Written exercise 1: Translate this sentence from the lesson on filtering data into Spanish: "Whenever possible, data should be aggregated and filtered to a manageable size before it leaves the data layer on its way to the front-end reporting tool."
Written exercise 2: Reproduce the passage of the lesson on filtering data between "In the top node, a" and "aggregation is executed.", inclusive.

Excerpt to read:
[start]
Filtering Data

Objective

After completing this lesson, you will be able to Implement a filter to restrict data.

Using Filter Operations

Filtering data is frequently required when analyzing data to reduce the result set to make it more meaningful to the business user. Typically, you might want to retrieve the sales details for a particular country or region, for a particular range of products, or specific customers (new customers, customers who have not ordered any product for more than one year). These three examples relate to filtering based on attributes.

On the other hand, you might want to filter data based on measures. For example, you might want to list only the sales orders for which the total amount exceeds a threshold.

The two approaches can also be combined, for example, when you want to retrieve the list of US customers who have created more than 10 orders during the past month. In this case, filtering the data by country (US) can be done as early as possible in the data flow, but you must compute the total number of orders per customer (for last month) before applying the threshold (10).

Therefore, filtering is sometimes a question of mitigating between performance (filtering as early as possible) and the consistency of the result you get (filtering too early without care can lead to wrong results). This is particularly true when data is aggregated.

Comparing different options to restrict data. A fixed filter in a calculation view defines the restriction value at design time. The flexible prompt enables users to choose a value for the restriction at runtime.

Filter Criteria: Hard-coded in Calculation View or Flexible at Run-Time?

A key question when defining filters is whether they should be hard-coded in the calculation view, or provided at runtime to provide more flexibility. It is possible to execute a query with a reporting tool that passes different filter criteria to the calculation view.

A primary goal during modeling is to minimize data transfers between the database and the front end consuming tools. For example, an end user will never need to display a million rows of data. Such a large amount of information just cannot be consumed in a meaningful way.

Whenever possible, data should be aggregated and filtered to a manageable size before it leaves the data layer on its way to the front-end reporting tool.

Filters in Calculation View Nodes

In Calculation Views, filters can be applied to many node types. These include the following:

  • Projection

  • Union

  • Join

  • Rank

  • Aggregation

  • Star Join

To define a filter, you display the Filter Expression tab and define a valid expression using the SQL language.

An example of filter expression is "COUNTRY"='US'. The expression can combine several columns and logical operators, for example, "COUNTRY"='US' OR "COUNTRY"='CA'.

Caution

When a column from a data source (for example COUNTRY), is mapped to the node output with a different name (for example, COUNTRY_CODE), the output column name must be used in the expression. In this case, the correct expression would be something like "COUNTRY_CODE"='US'. If you enter the expression "COUNTRY"='US', the expression might validate but building the calculation view will fail.

The name of a column that is used in a filter expression cannot be changed. This is to avoid creating inconsistencies. If you need to change a column name, first remove the filter expression, and set the (adapted) filter expression back after the name has been changed.

Where and When is the Filter Applied?

The behavior of filter expressions depends on the node where the filter is defined.

  • Filters defined in the top node

    In the top node, a filter expression is generally applied before the data processing defined in this node. For example, in an Aggregation or Star Join node, the filter is applied to the data before the aggregation is executed.
[end]
[Entries on target coordinates]
[start]
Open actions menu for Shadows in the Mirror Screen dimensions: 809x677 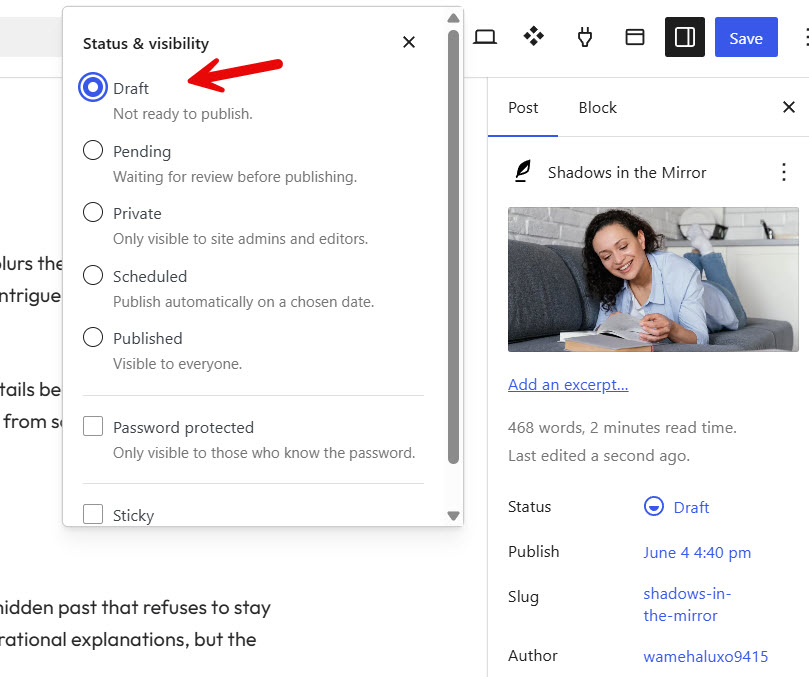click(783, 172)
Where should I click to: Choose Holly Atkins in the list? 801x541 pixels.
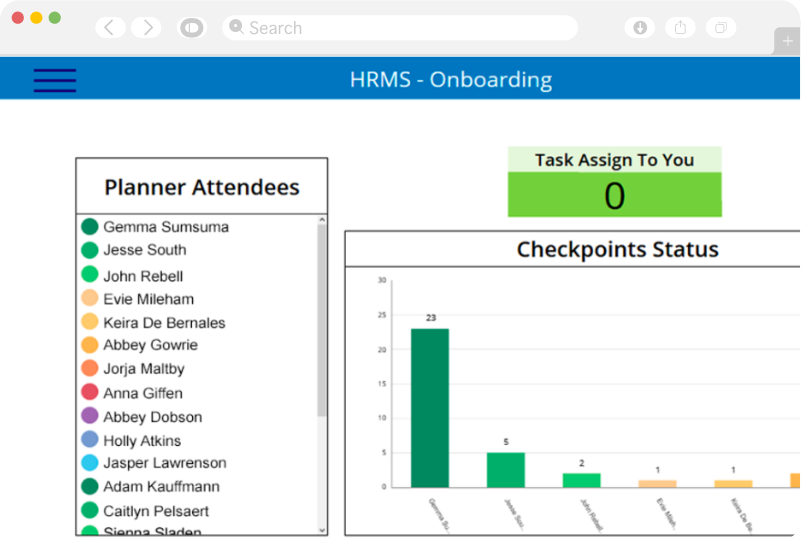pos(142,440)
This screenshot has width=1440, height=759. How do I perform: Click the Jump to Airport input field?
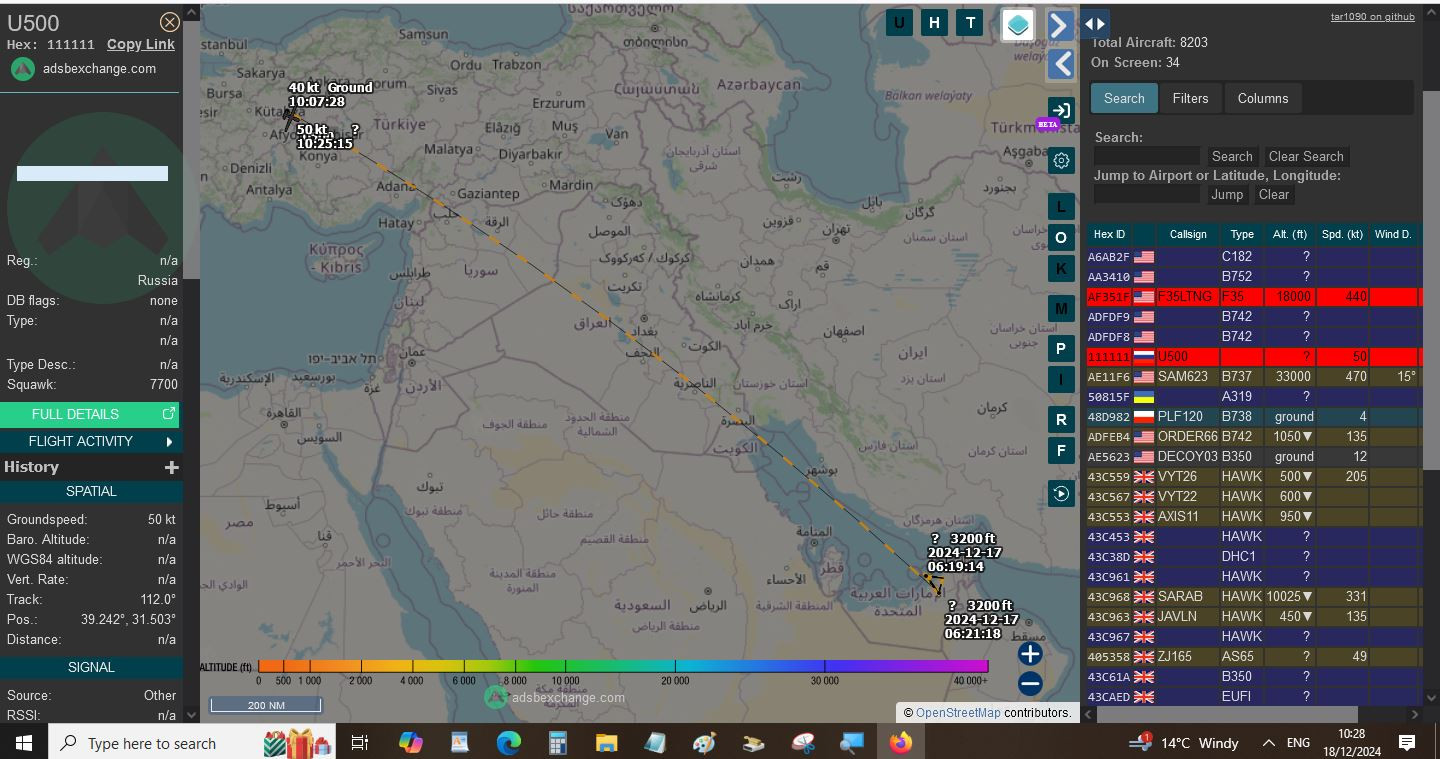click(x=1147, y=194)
[end]
Written answer 1: Siempre que sea posible, los datos deben agregarse y filtrarse hasta un tamaño manejable antes de que salgan de la capa de datos en su camino hacia la herramienta de informes del front-end.

Written answer 2:
In the top node, a filter expression is generally applied before the data processing defined in this node. For example, in an Aggregation or Star Join node, the filter is applied to the data before the aggregation is executed.